Book 1: The Key of Amatahns
Janir had the misfortune of being born with one of the hated Argetallams for a father. But unlike other Argetallam children, she was mostly granted a normal childhood, away from the rest of her family. It looked as if she would live a relatively normal life as the foster-daughter of a powerful lord. Until one critical day Janir’s powers awakened and she became entangled in a young enchanter’s quest for a long-lost treasure called the Key of Amatahns.
Author Guest Post: Why do you love fantasy?
My obsession for fantasy has been in the making since I was old enough to talk. I loved the Disney princesses—Snow White, Sleeping Beauty, Belle, Ariel, and Mulan. What’s the one thing all their stories have in common? You guessed it: fantasy (and singing and a handsome prince too, I guess, but you get the point).

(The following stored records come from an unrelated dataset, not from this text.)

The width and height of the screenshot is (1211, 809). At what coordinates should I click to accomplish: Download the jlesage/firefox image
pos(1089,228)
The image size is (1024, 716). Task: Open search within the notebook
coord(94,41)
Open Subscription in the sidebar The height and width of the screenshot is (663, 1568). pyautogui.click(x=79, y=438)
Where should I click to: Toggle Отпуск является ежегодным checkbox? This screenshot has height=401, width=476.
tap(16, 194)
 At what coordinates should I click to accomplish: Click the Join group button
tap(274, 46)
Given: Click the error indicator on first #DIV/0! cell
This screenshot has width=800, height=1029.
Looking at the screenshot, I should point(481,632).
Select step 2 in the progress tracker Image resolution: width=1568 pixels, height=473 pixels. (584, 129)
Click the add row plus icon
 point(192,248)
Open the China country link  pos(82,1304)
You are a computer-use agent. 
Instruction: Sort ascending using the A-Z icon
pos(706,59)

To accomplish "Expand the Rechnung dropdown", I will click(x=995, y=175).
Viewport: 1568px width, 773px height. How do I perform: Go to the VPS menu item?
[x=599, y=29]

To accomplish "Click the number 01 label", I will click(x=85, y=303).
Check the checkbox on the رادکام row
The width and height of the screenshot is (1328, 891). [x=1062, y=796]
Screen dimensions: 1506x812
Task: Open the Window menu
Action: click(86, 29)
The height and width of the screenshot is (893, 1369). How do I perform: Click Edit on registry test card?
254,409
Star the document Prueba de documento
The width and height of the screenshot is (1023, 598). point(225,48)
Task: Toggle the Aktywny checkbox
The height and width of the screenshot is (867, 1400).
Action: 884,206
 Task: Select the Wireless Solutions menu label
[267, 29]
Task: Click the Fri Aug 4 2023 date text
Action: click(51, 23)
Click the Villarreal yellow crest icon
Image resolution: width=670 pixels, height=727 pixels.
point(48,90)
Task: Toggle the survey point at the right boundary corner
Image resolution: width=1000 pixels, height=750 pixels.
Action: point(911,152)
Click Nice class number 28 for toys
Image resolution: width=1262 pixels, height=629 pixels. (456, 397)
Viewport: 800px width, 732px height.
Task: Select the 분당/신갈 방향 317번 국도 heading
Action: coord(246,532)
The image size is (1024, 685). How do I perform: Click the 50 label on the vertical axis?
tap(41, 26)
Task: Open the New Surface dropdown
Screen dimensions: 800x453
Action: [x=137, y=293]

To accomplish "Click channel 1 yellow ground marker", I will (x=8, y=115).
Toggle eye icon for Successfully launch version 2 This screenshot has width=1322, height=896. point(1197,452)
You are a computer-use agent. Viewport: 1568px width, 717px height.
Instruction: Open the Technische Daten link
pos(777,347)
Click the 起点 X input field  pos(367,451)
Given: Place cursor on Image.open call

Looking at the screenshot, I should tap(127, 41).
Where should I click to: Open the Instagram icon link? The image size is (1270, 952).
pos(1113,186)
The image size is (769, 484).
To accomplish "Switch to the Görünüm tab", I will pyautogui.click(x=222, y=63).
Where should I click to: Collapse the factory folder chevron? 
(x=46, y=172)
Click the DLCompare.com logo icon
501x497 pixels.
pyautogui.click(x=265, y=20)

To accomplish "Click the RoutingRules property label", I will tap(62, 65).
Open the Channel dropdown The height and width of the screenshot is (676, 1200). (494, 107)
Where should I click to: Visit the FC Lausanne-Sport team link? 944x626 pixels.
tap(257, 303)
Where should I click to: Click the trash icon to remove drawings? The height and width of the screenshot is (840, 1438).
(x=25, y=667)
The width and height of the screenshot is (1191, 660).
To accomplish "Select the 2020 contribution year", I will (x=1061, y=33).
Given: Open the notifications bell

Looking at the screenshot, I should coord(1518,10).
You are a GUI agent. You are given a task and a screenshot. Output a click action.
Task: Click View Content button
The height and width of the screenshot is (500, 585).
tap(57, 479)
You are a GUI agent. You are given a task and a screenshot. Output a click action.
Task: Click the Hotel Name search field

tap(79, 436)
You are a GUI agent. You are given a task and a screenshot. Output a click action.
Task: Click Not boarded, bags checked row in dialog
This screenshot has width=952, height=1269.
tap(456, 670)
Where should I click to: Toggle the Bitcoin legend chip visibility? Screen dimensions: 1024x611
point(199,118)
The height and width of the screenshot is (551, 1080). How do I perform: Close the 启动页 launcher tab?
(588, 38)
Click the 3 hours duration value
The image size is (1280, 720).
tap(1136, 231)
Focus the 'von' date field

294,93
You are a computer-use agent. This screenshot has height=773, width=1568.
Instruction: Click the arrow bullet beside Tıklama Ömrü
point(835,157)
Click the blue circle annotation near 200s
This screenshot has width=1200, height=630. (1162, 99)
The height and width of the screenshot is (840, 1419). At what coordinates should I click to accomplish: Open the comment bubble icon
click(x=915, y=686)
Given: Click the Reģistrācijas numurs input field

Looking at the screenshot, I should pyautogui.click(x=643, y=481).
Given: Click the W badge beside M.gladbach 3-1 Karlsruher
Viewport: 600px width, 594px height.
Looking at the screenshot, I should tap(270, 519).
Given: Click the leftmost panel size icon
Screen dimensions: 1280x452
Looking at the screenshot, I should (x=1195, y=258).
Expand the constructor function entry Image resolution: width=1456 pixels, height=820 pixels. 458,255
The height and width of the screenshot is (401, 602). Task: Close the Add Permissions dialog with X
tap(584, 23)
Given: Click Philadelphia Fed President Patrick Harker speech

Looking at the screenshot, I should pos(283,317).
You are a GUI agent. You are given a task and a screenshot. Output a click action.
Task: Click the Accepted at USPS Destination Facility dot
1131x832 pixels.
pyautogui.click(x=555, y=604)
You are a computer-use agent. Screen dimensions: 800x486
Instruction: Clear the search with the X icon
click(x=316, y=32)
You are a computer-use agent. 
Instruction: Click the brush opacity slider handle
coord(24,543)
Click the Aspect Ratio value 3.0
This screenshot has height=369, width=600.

Even though I had a taste for the magical and enchanted and practically devoured any book my mother handed me, I shunned books with magic in them for years. I thought for sure that they were silly, childish, and that I wouldn’t like them. Interesting reasoning for a girl who’d just read and liked the entire Anne of Green Gables series, right?
Then one year when I was eleven, while our family was on vacation, my cousins nearly coerced me into watching a movie I was certain I would hate and I most certainly didn’t want to watch. The movie was Disney’s “The Lion, the Witch, and the Wardrobe.” But guess what? I LOVED that movie and still do.
The next step was I read the Narnia books and then I watched another movie I wasn’t so sure about—“The Two Towers.” I’m sure you can guess what happened next. I fell head-over-heels for “The Lord of the Rings” series and started reading almost exclusively in the same genre. Not paranormal, not urban fantasy, but full-blown fantasy books.
The thing I love about the entire genre is that anything can happen. Those poor readers of contemporary fiction can’t have a sapphire-blue dragon that speaks directly into a boy’s head. They can’t have a giant black cauldron that brings people back as immortal, obedient zombies. They can’t have a gateway to another world where there’s a white witch whose hobby is turning people to stone. They can’t travel in time...really, what can they do?
So, here I am today. A sixteen-year-old who can hardly concentrate while reading anything that doesn’t have a touch of the super-wonderful and who talks to my favorite characters while I walk my dogs.
To me, fantasy and magic are real, similar to how a dream is real. There is so much in the world we don’t understand, (even if, like little children, we pretend to understand) and who knows? Maybe Elfland really is out there. Maybe magical creatures do live among us. Maybe God made other worlds besides ours. Maybe He even made sentient beings besides us. Wouldn’t that be cool?